“Gede… Aku bingung, nih!”
Alvi menatap Gede. Gede duduk di atas sepedanya. Keduanya akhirnya bertatapan.
Mereka sedang bersepeda keliling desa. Mereka beristirahat di pinggir sawah. Pagi terus beranjak menuju siang.
Gede akhirnya menjawab, “Kalau boleh tahu, apa yang membuat kamu bingung, Vi?”
Alvi menggelengkan kepala. Sesekali dia menggaruk kepalanya. Padahal dia tidak merasa gatal.
“Cerita, dong! Siapa tahu aku bisa bantu,” kata Gede kemudian.
Alvi menarik napas. Setelah itu mengatur posisi duduknya.
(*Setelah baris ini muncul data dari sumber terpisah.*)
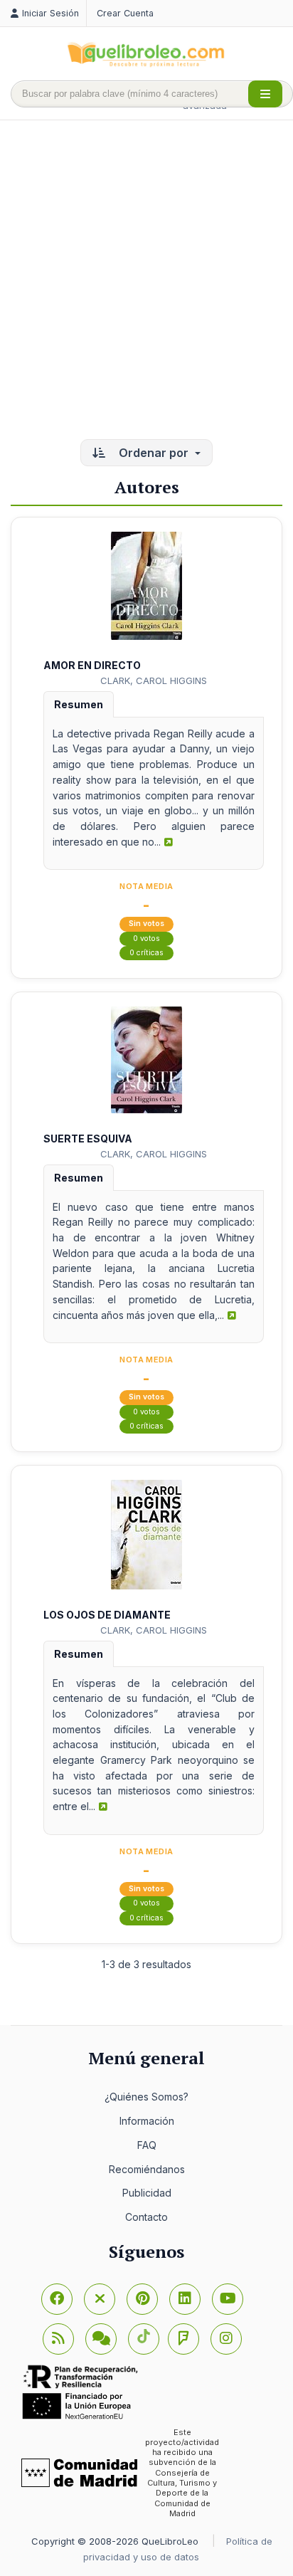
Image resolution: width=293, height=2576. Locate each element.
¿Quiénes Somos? (146, 2097)
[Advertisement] (146, 281)
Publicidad (146, 2193)
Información (146, 2121)
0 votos (146, 938)
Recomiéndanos (147, 2169)
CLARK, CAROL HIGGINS (153, 680)
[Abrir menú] (265, 93)
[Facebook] (57, 2299)
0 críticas (146, 952)
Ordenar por (153, 453)
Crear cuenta (125, 13)
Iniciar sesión (50, 13)
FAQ (146, 2145)
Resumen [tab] (78, 704)
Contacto (146, 2217)
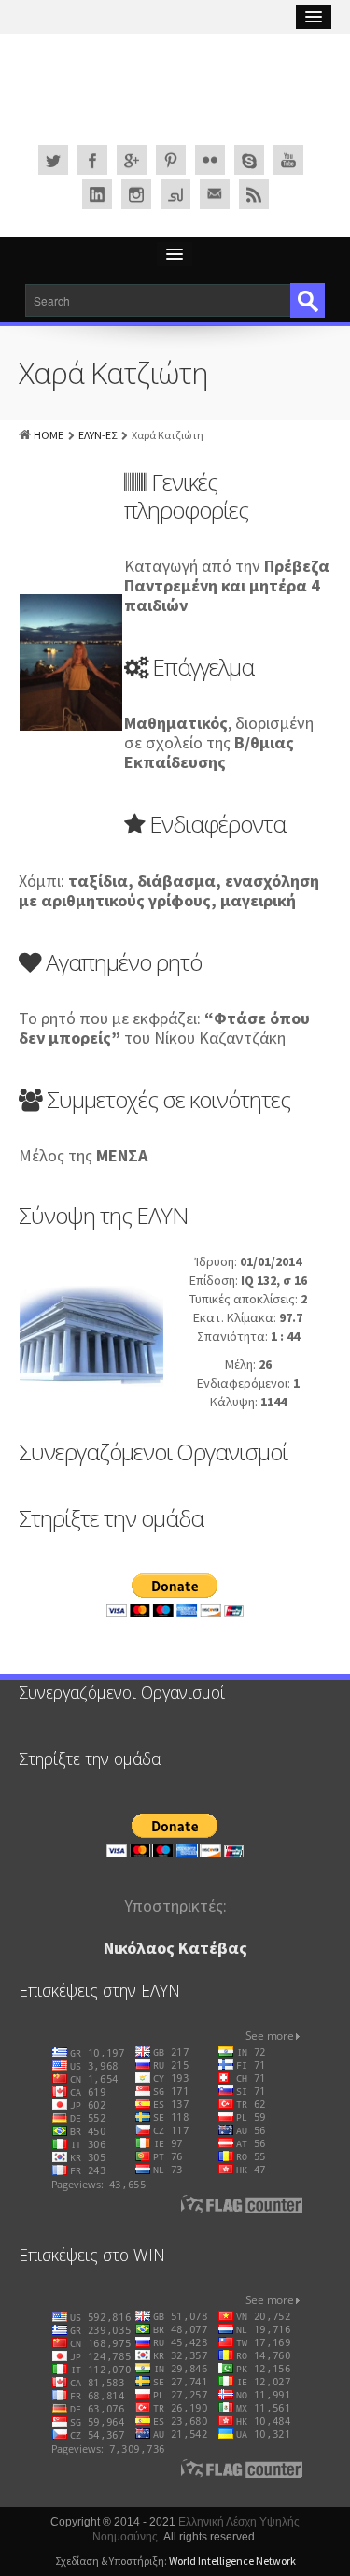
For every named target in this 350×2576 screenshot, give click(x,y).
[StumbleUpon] (175, 194)
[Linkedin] (97, 194)
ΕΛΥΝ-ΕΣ (97, 435)
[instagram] (136, 194)
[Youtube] (288, 160)
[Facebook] (92, 160)
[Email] (215, 194)
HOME (48, 435)
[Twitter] (53, 160)
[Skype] (249, 160)
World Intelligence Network (232, 2561)
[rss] (254, 194)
Akhirnya, dia mulai bercerita.
“Begini, De. Kebetulan hari ini ibu ulang tahun,” jawab Alvi.
Gede pun menyahut, “Terus apa yang membuatmu bingung?”
Alvi tersenyum, “Aku bingung mau memberi ibu kado apa.”
Gede tertawa kecil. Dia turun dari sepedanya. Selanjutnya dia mendekati Alvi.
“Oh gitu. Kalau boleh tahu di rumah ada barang bekas tidak?” tanya Gede sambil kembali ke sepedanya.
“Di rumah banyak sekali stik es krim. Aku bingung mau bikin apa, ya?” kata Alvi.
Alvi memegang dagunya. Pikirannya tertuju ke rumahnya. Terutama bahan-bahan untuk prakarya.
“Aha! Aku punya ide,” kata Gede.
Alvi pun menyahut, “Apa tuh, De?”
“Nanti saja, deh. Mendingan kita jemput Alberto dulu, yuk!”
“Oke!” jawab Alvi sambil menggenjot sepeda hijaunya.
Gede juga tidak mau ketinggalan. Kakinya dengan lincah mengguncang pedal. Dia pun berhasil menyusul Alvi.
Sepanjang perjalanan mereka tertawa. Sawah menghijau menjadi saksinya. Di kejauhan gunung juga menunjukkan keindahannya.
Sepeda mereka berdua terus melaju. Mereka melewati jalan aspal. Kadang menanjak, sesekali menurun.
Akhirnya, mereka tiba di depan rumah Alberto. Di depan rumah besar itu mereka berhenti. Mereka turun di depan gerbang.
Mereka melihat rumah megah bercat putih. Rumah itu terlihat sepi. Alvi dan Gede saling berpandangan.
“Mungkin mereka masih ibadah Minggu, De,” kata Alvi.
Gede membalas perkataan Alvi, “Iya juga, ya. Tapi biasanya seginian sudah selesai, deh.”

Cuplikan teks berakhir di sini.